* Reading text:
= Thomas Leslie Outerbridge =

Thomas Leslie Outerbridge (died 5 September 1927) was a notable Bermudian, who participated in the American Civil War as a sailor aboard blockade runner ships from Bermuda.

==Involvement in the American Civil War==
During the War, the Union imposed a blockade on the Confederacy, which was then an important trade partner with European countries, particularly England. Harbours such as Bermuda's St. George harbour and Nassau in the Bahamas became important bases for blockade running missions. Such missions became exceedingly dangerous; blockade runners were paid far greater sums than ordinary sailors. Outerbridge and his brother both took this opportunity.

On one occasion, Outerbridge was serving aboard the steamboat Robert E. Lee. Departing from Wilmington at about 9 p.m. (at high tide, which is when the large ship could get over Wilmington's sandbar), the Robert E. Lee joined a small fleet of blockade runners which was soon attacked by two Man-of-War ships, flanking the fleet on either side. The Men-of-War immediately attacked with heavy cannons, destroying a winch and severely wounding a number of foreign sailors. One of them approached the Robert E. Lee close enough for small arms fire, though there were no casualties.

* Given entries:

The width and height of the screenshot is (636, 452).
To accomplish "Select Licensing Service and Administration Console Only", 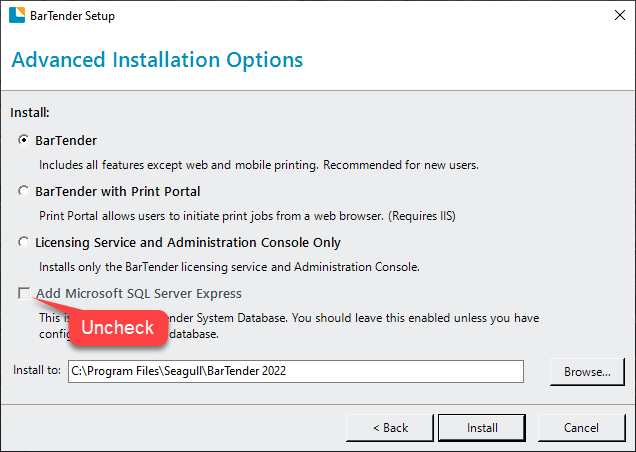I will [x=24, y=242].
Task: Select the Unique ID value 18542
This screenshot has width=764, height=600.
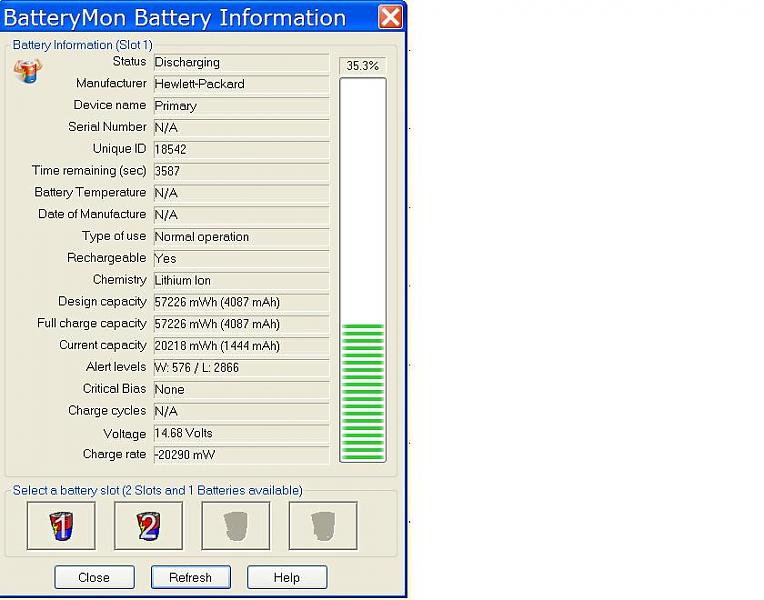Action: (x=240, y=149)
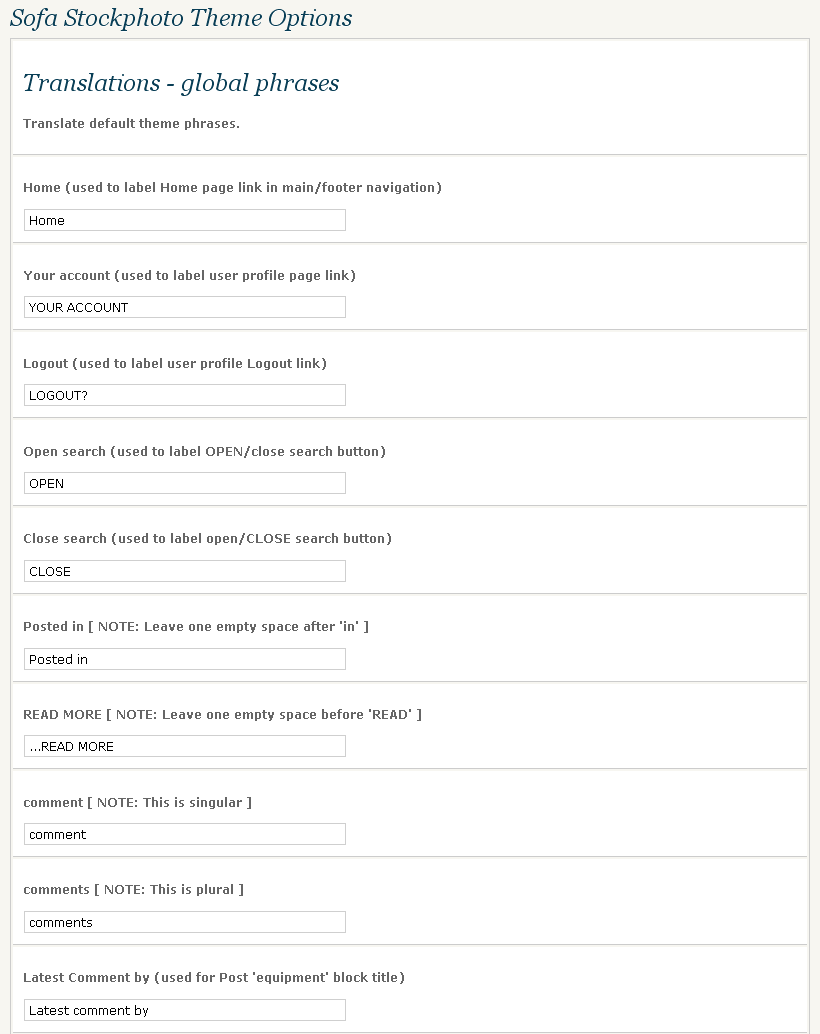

* Task details:
Render this sentence from the text on Thomas Leslie Outerbridge in Spanish: "Outerbridge and his brother both took this opportunity." The records were taken from a source unrelated to the text on Thomas Leslie Outerbridge.

* Worked solution:
Outerbridge y su hermano aprovecharon ambos esta oportunidad.